Work to be completed>
Report every line of the data where the string "agent" appears.

Supplied material START

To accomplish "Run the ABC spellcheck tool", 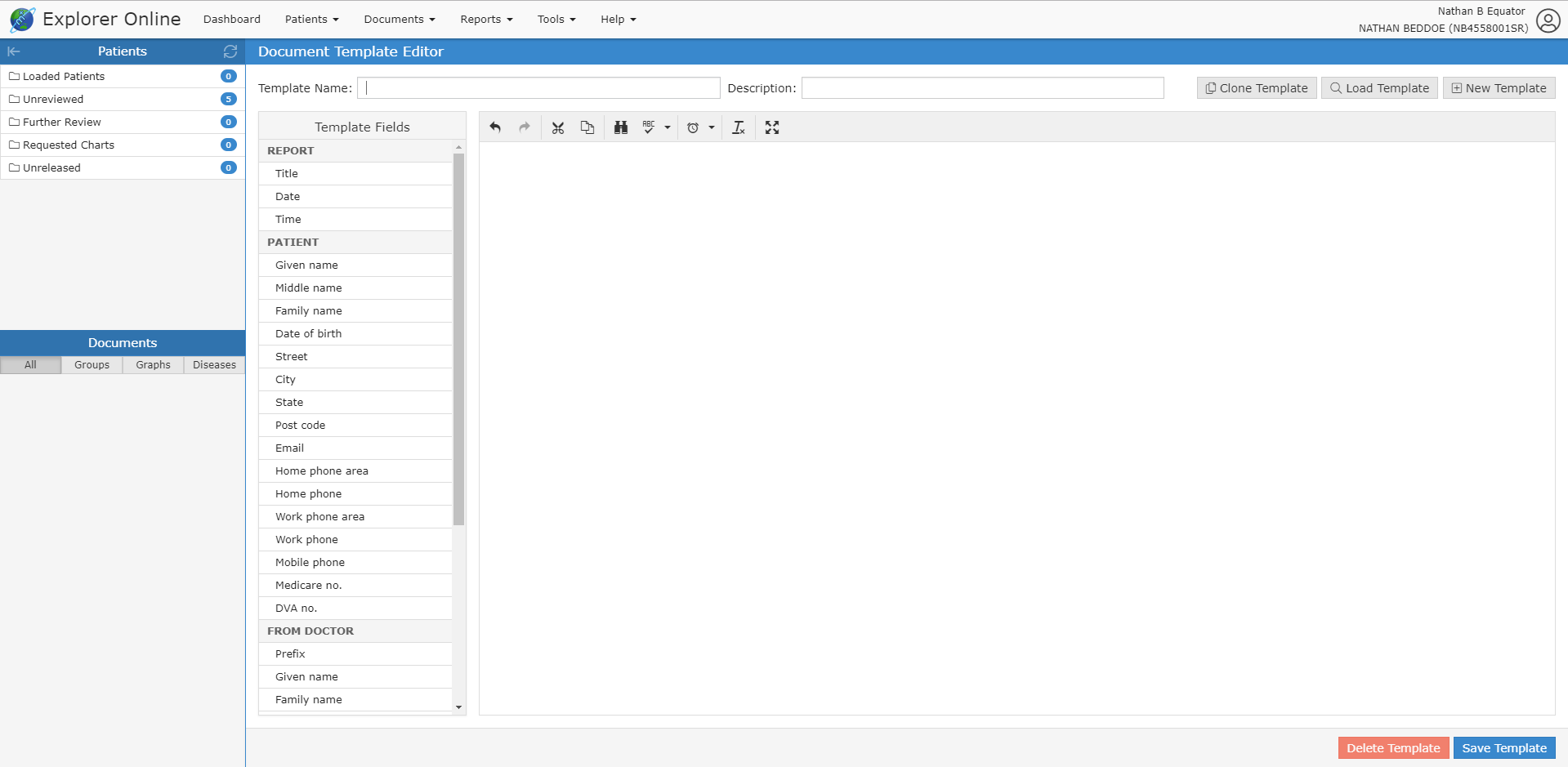I will pos(649,127).
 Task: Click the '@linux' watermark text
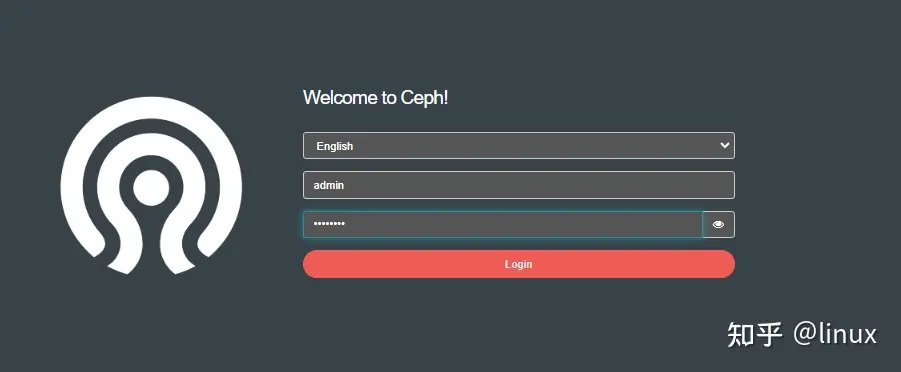point(835,334)
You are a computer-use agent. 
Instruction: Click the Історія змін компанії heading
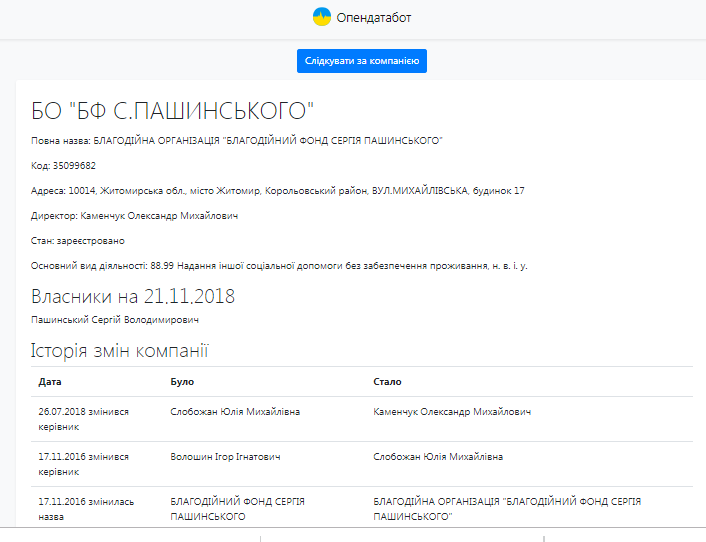119,351
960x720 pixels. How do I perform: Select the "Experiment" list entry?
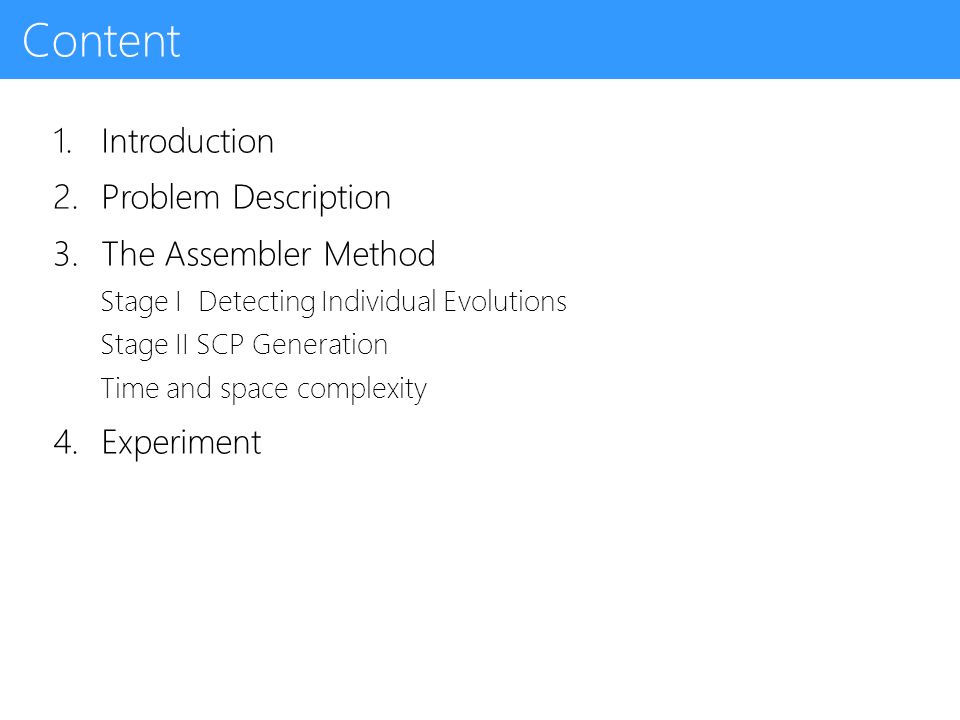pyautogui.click(x=181, y=443)
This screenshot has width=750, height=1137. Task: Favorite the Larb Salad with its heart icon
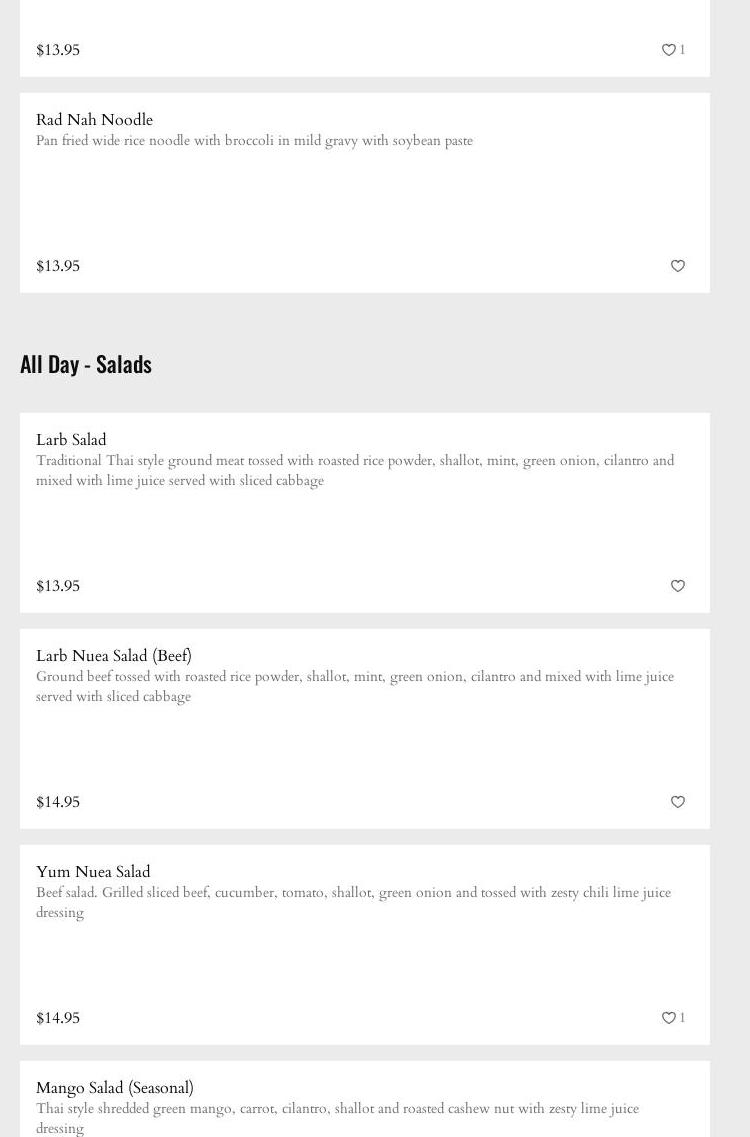pyautogui.click(x=678, y=586)

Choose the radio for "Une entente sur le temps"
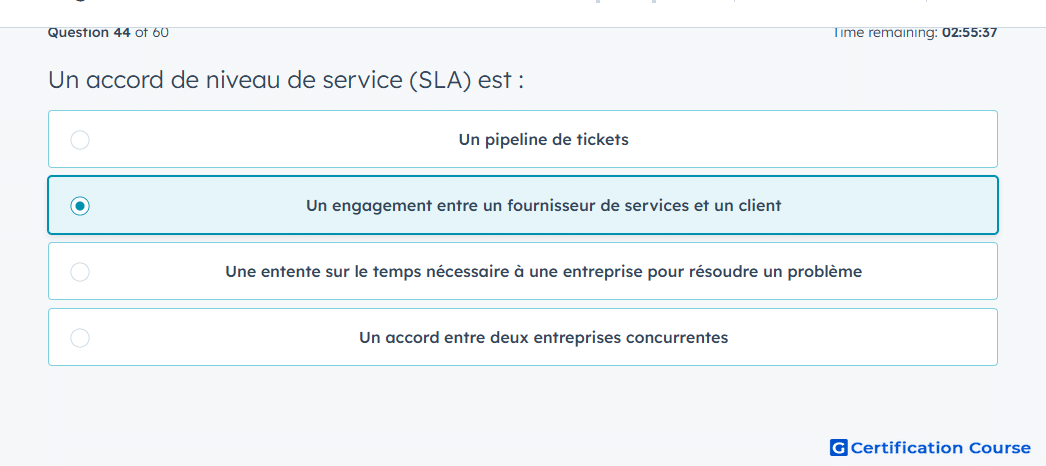click(80, 272)
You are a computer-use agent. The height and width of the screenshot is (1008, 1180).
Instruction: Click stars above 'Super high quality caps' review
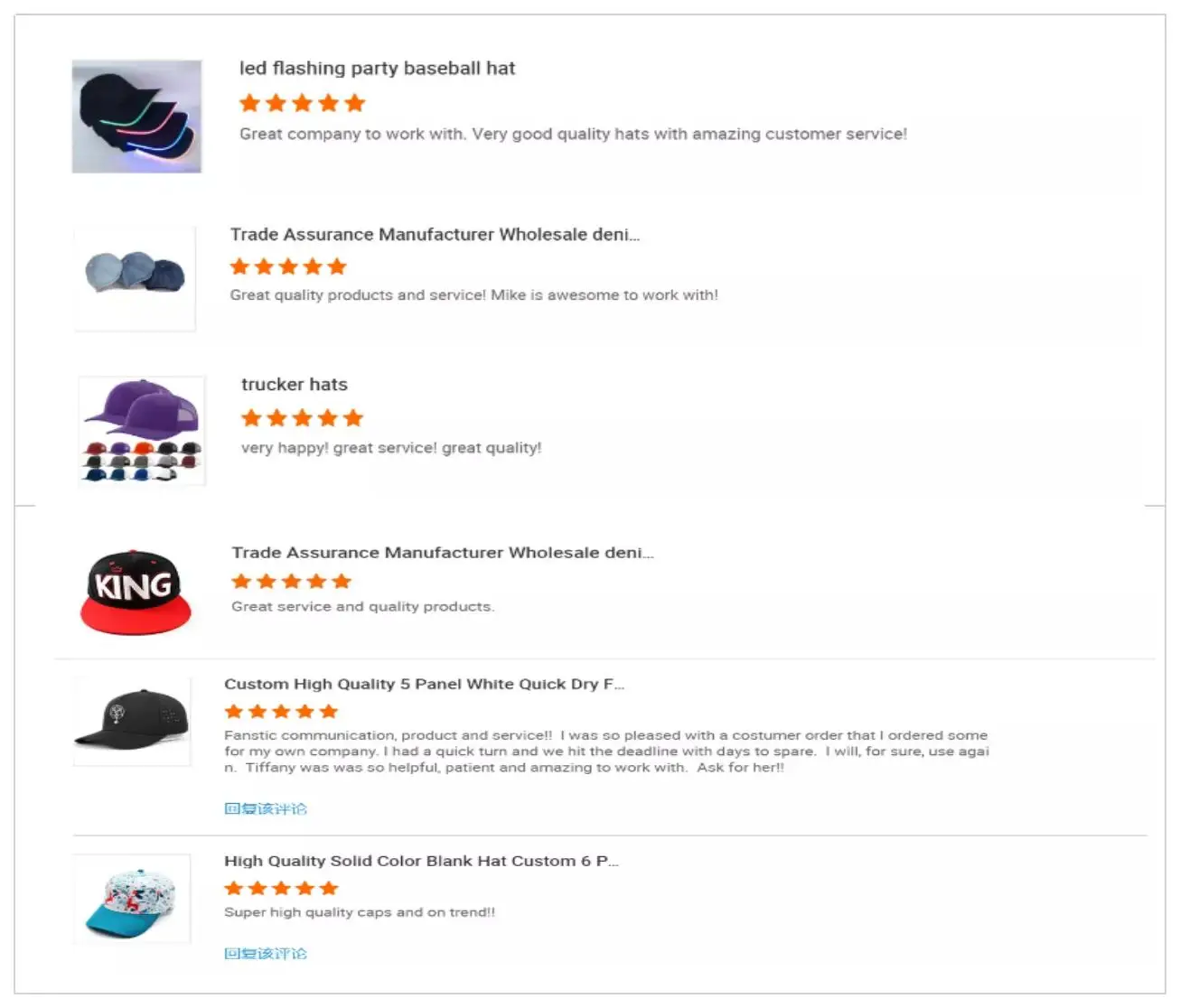tap(281, 889)
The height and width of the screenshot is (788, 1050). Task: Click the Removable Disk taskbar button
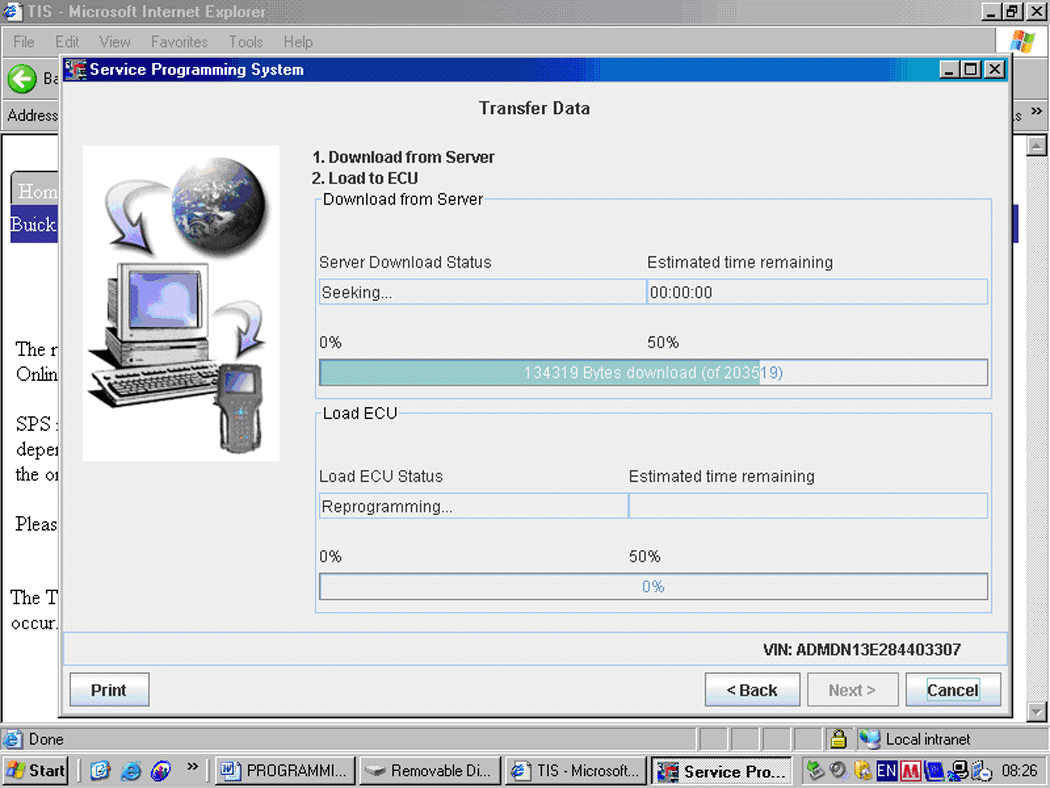(x=429, y=771)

Supplied material END

Output of the task>
You are a computer-use agent. 
You are a computer-use agent. The height and width of the screenshot is (1008, 1180).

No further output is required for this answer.